Plantago obconica is a plantain that is endemic to the South Island of New Zealand, in Marlborough, Canterbury and Otago.

It is found in high-elevation wetlands, bogs and seepage herbfields, from 1270 to 1740 m above sea level.

== Phylogeny ==
Plantago obconica was included in phylogenetic analyses of Australasian species of Plantago using standard DNA sequencing markers (nuclear ribosomal DNA, chloroplast DNA, and mitochondrial DNA regions). In that study, Plantago obconica was moderately to strongly supported as sister to another New Zealand diploid species, Plantago lanigera, and these two species were in turn sister to P. aucklandica.

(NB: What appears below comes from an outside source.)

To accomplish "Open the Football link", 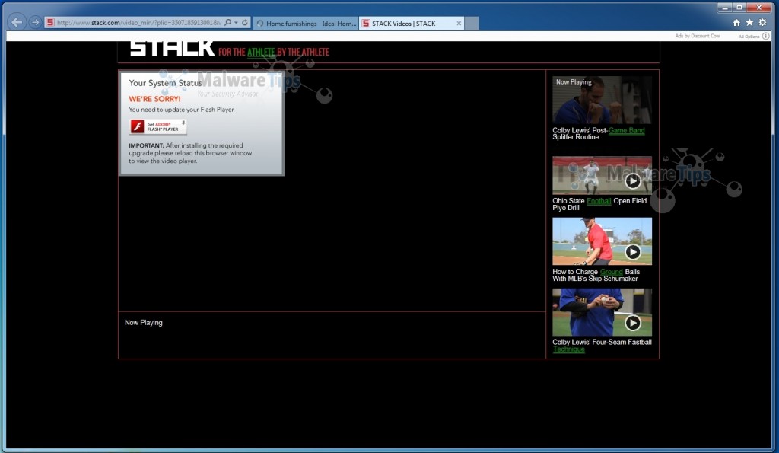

Similarly, Plantago obconica closely related to P. lanigera, P. novae-zelandiae and P. aucklandica in a phylogenetic study of the New Zealand species using amplified fragment length polymorphisms (AFLPs). However, the species was not included in other phylogenetic studies focusing on Plantago species throughout the world using whole chloroplast genomes or standard DNA sequencing markers.

== Conservation status ==
Plantago obconica is listed as At Risk - Naturally Uncommon in the most recent assessment (2017-2018) of the New Zealand Threatened Classification for plants. It also has the qualifiers "RR" (Range Restricted), "Sp" (Sparse) and "DP" (Data Poor).